● **Task prompt**
Reproduce every one of the entries below word for word, keeping each line unchanged.

Word and element location entries
####
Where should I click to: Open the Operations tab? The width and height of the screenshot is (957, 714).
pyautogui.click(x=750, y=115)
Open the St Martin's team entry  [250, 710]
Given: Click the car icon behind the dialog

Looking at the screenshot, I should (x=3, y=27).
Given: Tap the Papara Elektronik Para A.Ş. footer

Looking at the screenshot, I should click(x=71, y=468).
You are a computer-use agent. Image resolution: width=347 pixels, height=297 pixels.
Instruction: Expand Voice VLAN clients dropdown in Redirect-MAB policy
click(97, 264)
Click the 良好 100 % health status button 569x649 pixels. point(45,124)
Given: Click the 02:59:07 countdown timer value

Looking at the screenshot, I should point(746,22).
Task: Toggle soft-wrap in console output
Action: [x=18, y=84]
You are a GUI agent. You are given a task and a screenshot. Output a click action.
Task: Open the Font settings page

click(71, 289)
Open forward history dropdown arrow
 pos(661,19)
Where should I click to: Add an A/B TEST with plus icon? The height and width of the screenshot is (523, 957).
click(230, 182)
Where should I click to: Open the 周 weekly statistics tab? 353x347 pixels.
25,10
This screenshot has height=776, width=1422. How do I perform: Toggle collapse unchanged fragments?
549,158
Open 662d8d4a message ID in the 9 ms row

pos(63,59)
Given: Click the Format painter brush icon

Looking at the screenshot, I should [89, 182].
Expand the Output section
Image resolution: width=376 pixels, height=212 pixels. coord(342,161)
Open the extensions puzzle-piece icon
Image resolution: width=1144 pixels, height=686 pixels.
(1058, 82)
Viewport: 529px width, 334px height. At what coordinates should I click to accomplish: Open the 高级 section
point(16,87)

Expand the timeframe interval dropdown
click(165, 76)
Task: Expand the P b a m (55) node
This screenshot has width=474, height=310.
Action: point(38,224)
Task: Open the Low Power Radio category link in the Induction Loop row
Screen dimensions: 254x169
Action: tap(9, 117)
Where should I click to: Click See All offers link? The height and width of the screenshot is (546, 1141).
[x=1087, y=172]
####
● **Solution**
Where should I click to: Open the Operations tab? The width and height of the screenshot is (957, 714).
pyautogui.click(x=750, y=115)
Open the St Martin's team entry  [250, 710]
Given: Click the car icon behind the dialog

Looking at the screenshot, I should (x=3, y=27).
Given: Tap the Papara Elektronik Para A.Ş. footer

Looking at the screenshot, I should click(x=71, y=468).
You are a computer-use agent. Image resolution: width=347 pixels, height=297 pixels.
Instruction: Expand Voice VLAN clients dropdown in Redirect-MAB policy
click(97, 264)
Click the 良好 100 % health status button 569x649 pixels. point(45,124)
Given: Click the 02:59:07 countdown timer value

Looking at the screenshot, I should point(746,22).
Task: Toggle soft-wrap in console output
Action: [x=18, y=84]
You are a GUI agent. You are given a task and a screenshot. Output a click action.
Task: Open the Font settings page

click(71, 289)
Open forward history dropdown arrow
 pos(661,19)
Where should I click to: Add an A/B TEST with plus icon? The height and width of the screenshot is (523, 957).
click(230, 182)
Where should I click to: Open the 周 weekly statistics tab? 353x347 pixels.
25,10
This screenshot has height=776, width=1422. How do I perform: Toggle collapse unchanged fragments?
549,158
Open 662d8d4a message ID in the 9 ms row

pos(63,59)
Given: Click the Format painter brush icon

Looking at the screenshot, I should [89, 182].
Expand the Output section
Image resolution: width=376 pixels, height=212 pixels. coord(342,161)
Open the extensions puzzle-piece icon
Image resolution: width=1144 pixels, height=686 pixels.
(1058, 82)
Viewport: 529px width, 334px height. At what coordinates should I click to accomplish: Open the 高级 section
point(16,87)

Expand the timeframe interval dropdown
click(165, 76)
Task: Expand the P b a m (55) node
This screenshot has width=474, height=310.
Action: point(38,224)
Task: Open the Low Power Radio category link in the Induction Loop row
Screen dimensions: 254x169
Action: tap(9, 117)
Where should I click to: Click See All offers link? The height and width of the screenshot is (546, 1141).
[x=1087, y=172]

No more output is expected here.